-- ENTRIES SHOWN --
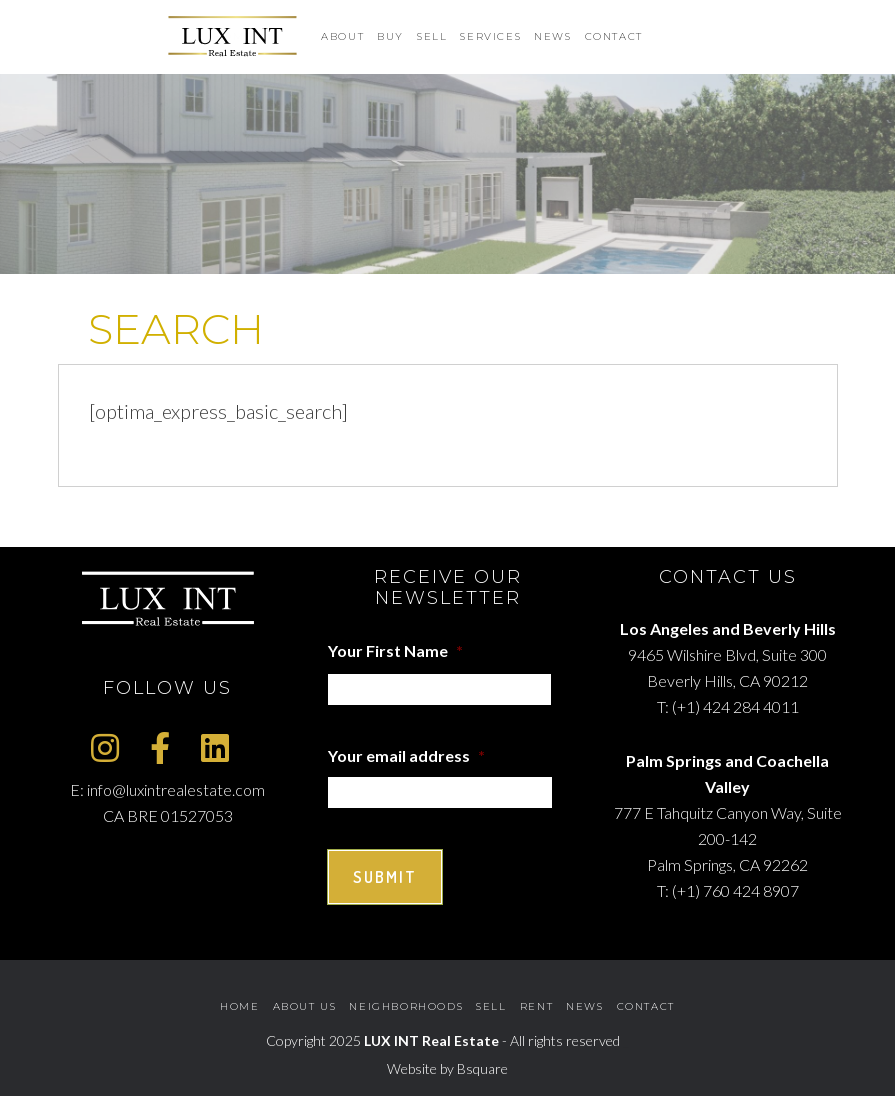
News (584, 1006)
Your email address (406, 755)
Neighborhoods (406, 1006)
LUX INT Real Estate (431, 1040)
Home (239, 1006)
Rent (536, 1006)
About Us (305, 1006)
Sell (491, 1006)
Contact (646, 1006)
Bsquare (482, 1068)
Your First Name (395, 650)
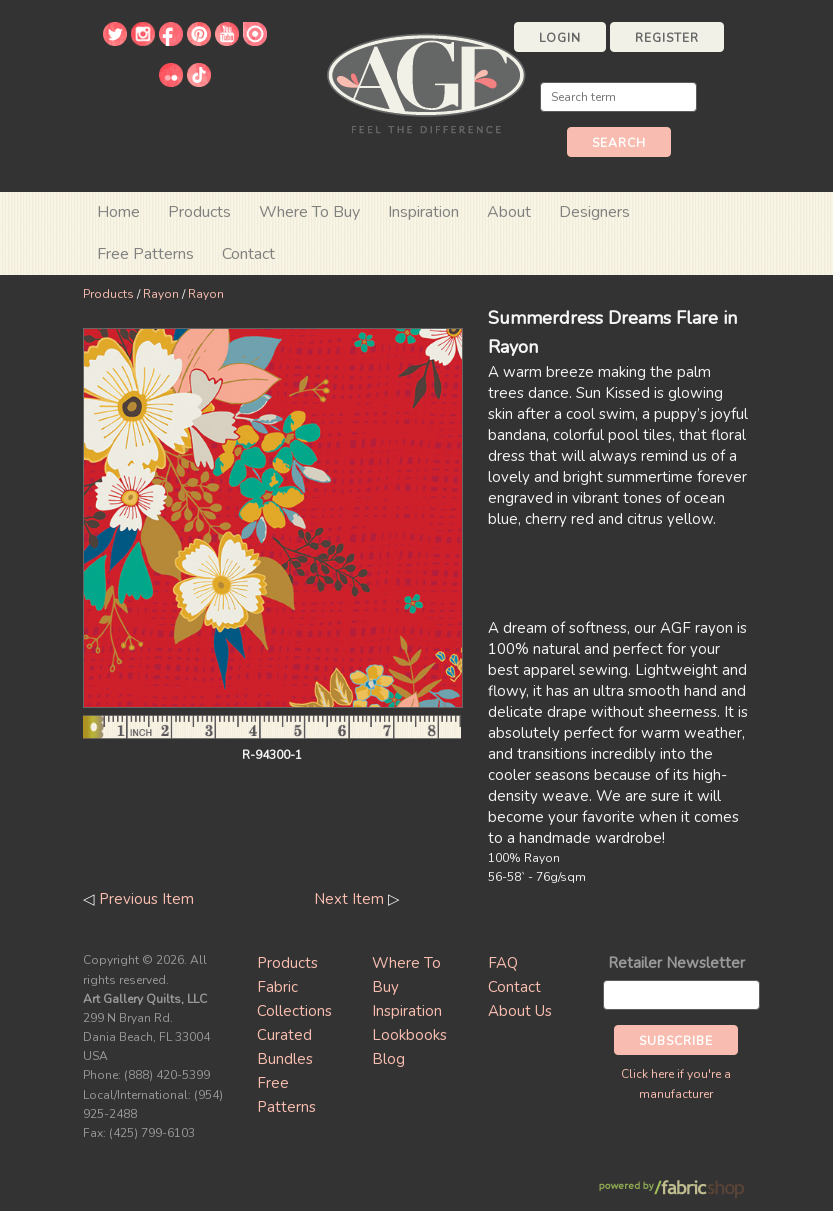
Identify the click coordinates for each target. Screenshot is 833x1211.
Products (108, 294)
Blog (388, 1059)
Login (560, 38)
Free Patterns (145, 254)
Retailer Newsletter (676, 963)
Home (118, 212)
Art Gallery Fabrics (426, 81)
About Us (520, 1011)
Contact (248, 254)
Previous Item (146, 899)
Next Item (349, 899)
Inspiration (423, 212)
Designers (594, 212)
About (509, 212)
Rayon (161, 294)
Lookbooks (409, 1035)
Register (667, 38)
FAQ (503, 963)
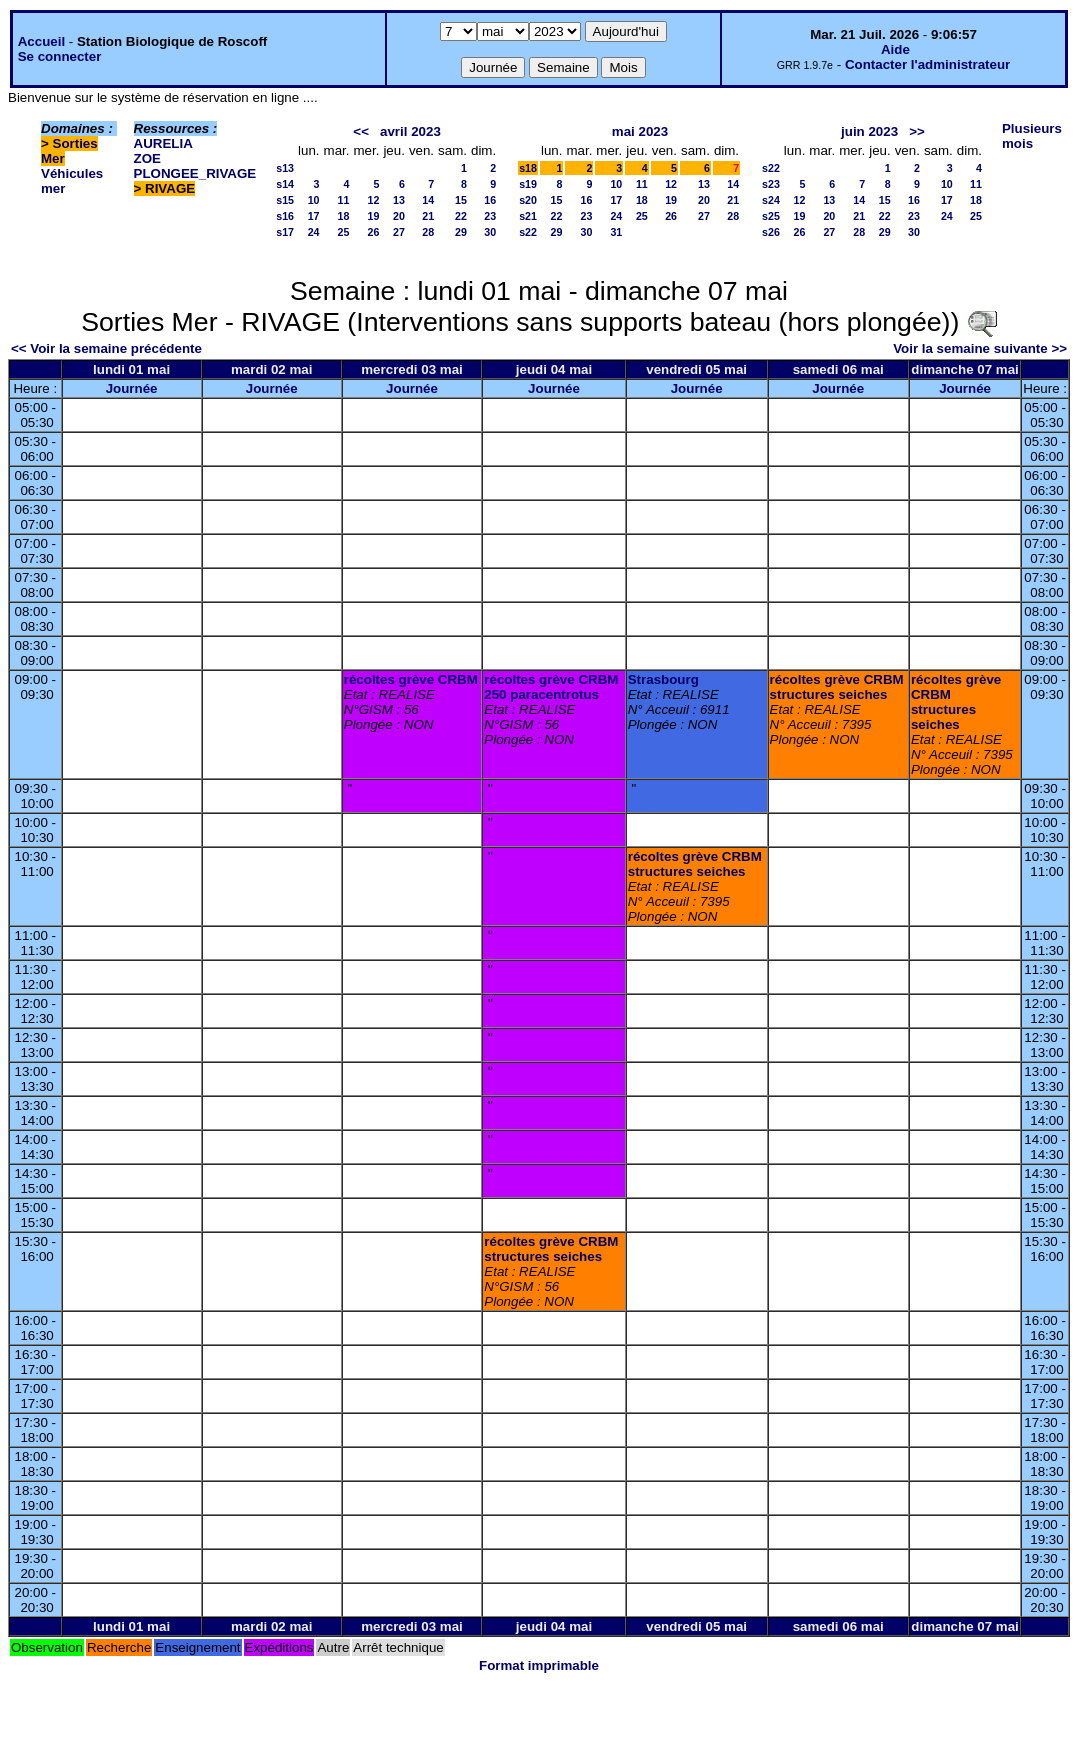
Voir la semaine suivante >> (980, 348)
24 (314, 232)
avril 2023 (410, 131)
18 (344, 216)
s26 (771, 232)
---
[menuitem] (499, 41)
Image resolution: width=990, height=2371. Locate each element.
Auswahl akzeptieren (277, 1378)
---
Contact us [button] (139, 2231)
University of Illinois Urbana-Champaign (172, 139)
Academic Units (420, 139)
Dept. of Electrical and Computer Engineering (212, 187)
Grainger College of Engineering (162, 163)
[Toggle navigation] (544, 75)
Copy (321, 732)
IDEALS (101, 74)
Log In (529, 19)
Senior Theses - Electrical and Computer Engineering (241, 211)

-- GIVEN REQUEST --
Give back the items from the line containing "[menuitem] (499, 41)" through the line containing "Auswahl akzeptieren (277, 1378)", with "resolution" changed to "size" and nothing else altered.

-- COMPLETED EXERCISE --
[menuitem] (499, 41)
Image size: width=990, height=2371. Locate each element.
Auswahl akzeptieren (277, 1378)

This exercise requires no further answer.